EXCERPTED TEXT:
- - -

Skip to content

netsky-lab/gwt-context

Repository files navigation

gwt-context

Global Workspace Theory-inspired context management for LLM agents. MCP server with bounded workspace selection, broadcast-bus subscribers, specialist competition, and multi-hop reasoning.

What it does

LLMs lose information in long contexts — multi-hop reasoning degrades (Sequential-NIAH best: 63.15%), information aggregation suffers (LongBench Pro T6: 57.72%). This project focuses on the architectural parts of GWT that are useful for agent memory: bounded selection, global availability, recurrent activation, and independent post-broadcast processors.

gwt-context implements a concrete selection-broadcast runtime as an MCP server. Specialist processors compete to surface relevant information into a capacity-limited workspace, then a broadcast bus fans the selected content out to independent subscribers that can propose recall, exact resolution, contradiction flags, or follow-up actions. It is not a biological GWT simulator; it is a practical agent-memory architecture with explicit GWT markers.

GWT markers implemented

Marker Implementation
Global availability Workspace broadcast — all items visible simultaneously
Functional concurrency 6 specialists score independently
Coordinated selection CompetitionEngine — single arbitration point
Capacity limitation Workspace capacity = 7 (Miller's 7±2)
Persistence with controlled update Items persist until displaced by competition
Goal-modulated arbitration ×1.3 multiplicative boost by goal relevance
Post-broadcast processors BroadcastBus fan-out with accepted/inhibited proposals

Install

pip install gwt-context

Requirements: Python 3.11+, sentence-transformers (all-MiniLM-L6-v2, downloaded on first run).

Usage

With Claude Desktop

Add to claude_desktop_config.json:

{
  "mcpServers": {
    "gwt-context": {
      "command": "python",
      "args": ["-m", "gwt_context"]
    }
  }
}

With any MCP client

python -m gwt_context

Local readiness smoke

Use hash embeddings when you want a fully local startup check without downloading a sentence-transformer model:

GWT_EMBEDDING_PROVIDER=hash GWT_EMBEDDING_MODEL=hash python -m gwt_context.smoke

The same command is available after installation as gwt-context-smoke.

- - -

WHAT THE TASK REQUIRES: Write the next part of the gwt-context repository README, picking up after the sentence about the gwt-context-smoke command.

- - -

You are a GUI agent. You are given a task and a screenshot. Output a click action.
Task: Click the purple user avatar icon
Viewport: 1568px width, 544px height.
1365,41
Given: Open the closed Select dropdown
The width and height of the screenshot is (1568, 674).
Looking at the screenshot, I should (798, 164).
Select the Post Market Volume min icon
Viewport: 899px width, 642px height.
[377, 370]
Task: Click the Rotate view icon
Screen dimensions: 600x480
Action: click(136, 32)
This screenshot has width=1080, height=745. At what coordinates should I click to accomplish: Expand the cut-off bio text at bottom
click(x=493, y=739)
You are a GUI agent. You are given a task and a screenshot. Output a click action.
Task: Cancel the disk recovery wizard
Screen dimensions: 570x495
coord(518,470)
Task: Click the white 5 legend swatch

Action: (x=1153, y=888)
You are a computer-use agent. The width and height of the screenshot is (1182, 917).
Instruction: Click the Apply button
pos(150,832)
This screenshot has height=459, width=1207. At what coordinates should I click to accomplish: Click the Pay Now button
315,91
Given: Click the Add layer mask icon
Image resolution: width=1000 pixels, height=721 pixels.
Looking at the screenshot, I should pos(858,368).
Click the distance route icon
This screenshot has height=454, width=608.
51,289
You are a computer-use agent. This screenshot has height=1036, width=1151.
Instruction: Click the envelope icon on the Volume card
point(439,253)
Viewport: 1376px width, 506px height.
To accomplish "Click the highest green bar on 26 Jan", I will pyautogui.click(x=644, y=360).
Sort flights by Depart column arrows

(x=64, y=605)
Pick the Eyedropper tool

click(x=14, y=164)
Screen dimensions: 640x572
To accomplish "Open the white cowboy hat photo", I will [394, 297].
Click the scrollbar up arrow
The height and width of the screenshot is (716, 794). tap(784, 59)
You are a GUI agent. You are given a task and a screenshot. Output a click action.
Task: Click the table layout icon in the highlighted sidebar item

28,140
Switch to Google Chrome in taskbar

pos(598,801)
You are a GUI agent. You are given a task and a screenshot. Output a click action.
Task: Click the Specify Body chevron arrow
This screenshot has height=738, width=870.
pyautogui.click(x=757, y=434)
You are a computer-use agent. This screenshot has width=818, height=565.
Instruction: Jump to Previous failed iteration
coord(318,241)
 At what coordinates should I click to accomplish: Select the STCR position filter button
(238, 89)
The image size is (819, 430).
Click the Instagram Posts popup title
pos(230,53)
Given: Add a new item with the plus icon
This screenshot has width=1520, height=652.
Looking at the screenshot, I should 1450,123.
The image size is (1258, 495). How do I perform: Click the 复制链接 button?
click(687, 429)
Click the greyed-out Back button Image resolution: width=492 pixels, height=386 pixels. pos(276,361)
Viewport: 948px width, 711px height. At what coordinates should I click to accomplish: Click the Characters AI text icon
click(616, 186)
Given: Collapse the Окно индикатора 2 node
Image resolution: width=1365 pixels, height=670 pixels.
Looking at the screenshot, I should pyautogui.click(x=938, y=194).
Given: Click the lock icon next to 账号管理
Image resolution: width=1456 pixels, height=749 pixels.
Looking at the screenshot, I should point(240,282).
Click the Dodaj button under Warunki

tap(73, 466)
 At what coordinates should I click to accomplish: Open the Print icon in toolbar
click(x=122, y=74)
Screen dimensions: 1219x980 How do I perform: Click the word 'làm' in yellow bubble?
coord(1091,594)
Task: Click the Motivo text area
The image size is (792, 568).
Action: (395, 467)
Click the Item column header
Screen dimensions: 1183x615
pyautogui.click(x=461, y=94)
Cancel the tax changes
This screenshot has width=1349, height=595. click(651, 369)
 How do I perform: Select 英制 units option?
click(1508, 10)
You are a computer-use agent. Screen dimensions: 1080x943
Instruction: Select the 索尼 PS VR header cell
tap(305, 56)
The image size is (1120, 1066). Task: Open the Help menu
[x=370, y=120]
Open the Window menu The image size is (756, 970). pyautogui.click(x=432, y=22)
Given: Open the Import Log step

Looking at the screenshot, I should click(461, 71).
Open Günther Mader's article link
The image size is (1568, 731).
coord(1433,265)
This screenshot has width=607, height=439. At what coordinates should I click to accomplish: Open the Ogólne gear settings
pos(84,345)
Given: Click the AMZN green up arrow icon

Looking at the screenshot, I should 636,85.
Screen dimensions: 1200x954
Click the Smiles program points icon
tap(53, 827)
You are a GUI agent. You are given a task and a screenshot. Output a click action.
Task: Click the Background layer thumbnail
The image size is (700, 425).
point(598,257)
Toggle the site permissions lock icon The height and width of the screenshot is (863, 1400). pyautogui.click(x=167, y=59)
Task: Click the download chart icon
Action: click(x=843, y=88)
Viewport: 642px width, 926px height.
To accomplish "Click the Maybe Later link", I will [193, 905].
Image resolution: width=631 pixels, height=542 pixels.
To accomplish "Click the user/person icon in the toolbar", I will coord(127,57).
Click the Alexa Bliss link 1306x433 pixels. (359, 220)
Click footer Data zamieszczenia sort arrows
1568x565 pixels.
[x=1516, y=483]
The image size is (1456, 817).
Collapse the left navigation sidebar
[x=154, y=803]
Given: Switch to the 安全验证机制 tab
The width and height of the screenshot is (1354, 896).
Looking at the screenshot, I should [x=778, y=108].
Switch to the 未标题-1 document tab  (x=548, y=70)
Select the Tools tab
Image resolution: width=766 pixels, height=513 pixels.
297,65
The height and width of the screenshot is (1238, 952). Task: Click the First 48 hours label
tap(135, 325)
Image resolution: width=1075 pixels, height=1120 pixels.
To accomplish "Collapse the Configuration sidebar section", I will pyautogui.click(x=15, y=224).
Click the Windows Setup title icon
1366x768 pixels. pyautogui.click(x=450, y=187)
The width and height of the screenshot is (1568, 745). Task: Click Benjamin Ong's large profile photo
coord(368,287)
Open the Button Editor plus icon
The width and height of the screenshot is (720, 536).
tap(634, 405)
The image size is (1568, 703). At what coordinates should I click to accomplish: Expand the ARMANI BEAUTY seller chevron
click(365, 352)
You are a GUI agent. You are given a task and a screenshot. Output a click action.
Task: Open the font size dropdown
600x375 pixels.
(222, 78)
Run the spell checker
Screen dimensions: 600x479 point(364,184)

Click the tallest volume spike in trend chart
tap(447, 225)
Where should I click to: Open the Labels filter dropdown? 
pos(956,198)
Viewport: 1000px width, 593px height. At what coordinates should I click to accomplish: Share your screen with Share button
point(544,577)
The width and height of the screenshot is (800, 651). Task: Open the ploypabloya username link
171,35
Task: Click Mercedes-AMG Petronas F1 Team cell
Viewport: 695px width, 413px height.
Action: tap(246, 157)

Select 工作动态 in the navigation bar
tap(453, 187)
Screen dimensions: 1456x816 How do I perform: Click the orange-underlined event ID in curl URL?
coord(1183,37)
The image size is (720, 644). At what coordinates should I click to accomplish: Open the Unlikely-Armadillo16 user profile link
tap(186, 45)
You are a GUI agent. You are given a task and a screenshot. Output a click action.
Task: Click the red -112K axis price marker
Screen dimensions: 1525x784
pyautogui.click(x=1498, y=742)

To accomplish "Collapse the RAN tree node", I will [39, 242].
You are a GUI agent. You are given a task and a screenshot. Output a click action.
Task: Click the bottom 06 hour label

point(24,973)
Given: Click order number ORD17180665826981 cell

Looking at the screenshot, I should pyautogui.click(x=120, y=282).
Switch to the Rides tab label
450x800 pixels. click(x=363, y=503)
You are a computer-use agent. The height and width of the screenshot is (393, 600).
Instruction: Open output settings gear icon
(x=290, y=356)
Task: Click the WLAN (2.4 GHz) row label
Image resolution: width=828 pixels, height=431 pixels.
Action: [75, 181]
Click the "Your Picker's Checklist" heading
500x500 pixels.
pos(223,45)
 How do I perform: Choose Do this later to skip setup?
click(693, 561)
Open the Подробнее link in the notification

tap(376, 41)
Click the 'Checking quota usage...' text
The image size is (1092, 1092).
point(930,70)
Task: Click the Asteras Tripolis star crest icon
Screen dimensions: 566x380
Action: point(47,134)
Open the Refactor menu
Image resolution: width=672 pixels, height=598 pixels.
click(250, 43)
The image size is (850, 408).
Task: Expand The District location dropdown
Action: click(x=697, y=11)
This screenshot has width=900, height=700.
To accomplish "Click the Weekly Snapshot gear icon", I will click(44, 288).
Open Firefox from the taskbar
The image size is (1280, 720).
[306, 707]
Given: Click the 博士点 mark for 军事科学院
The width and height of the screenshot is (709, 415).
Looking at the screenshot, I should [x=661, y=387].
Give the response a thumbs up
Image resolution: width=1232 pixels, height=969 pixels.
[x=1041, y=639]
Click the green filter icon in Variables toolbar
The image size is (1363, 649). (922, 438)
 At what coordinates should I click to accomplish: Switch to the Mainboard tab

- - -

RESULT FOR THIS EXERCISE:
Run a real stdio MCP client smoke against the packaged server entrypoint:

gwt-context-mcp-smoke

Add it to Codex as a local MCP server:

codex mcp add gwt-context \
  --env GWT_EMBEDDING_PROVIDER=hash \
  --env GWT_EMBEDDING_MODEL=hash \
  --env GWT_EMBEDDING_DIM=32 \
  --env GWT_DATA_DIR=/home/netsky/.gwt-context-codex/projects/gwt-context \
  -- python -m gwt_context

New Codex MCP tools are available to new Codex sessions after the config is loaded. Use gwt-global with /home/netsky/.gwt-context-codex/global for cross-project memory. See docs/codex-mcp.md for namespace setup and cleanup.

MCP Tools

Tool Description
gwt_store Store content in long-term memory (embed + index + buffer)
gwt_set_goal Set active goal — biases competition toward goal-relevant items
gwt_broadcast Run selection-broadcast cycle — returns workspace content
gwt_compete Competition round without broadcast (dry-run)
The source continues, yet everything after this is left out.